*TASK GOAL:*
Restate word for word the lines from the one containing "You are a computer-use" through the end of the listing below, with both ends included.

*PROVIDED INFORMATION:*

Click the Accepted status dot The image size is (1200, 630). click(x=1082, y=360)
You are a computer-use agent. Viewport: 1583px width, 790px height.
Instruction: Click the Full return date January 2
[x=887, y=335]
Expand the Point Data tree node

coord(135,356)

*EXERCISE SOLUTION:*
You are a computer-use agent. Viewport: 1583px width, 790px height.
Instruction: Click the Full return date January 2
[x=887, y=335]
Expand the Point Data tree node

coord(135,356)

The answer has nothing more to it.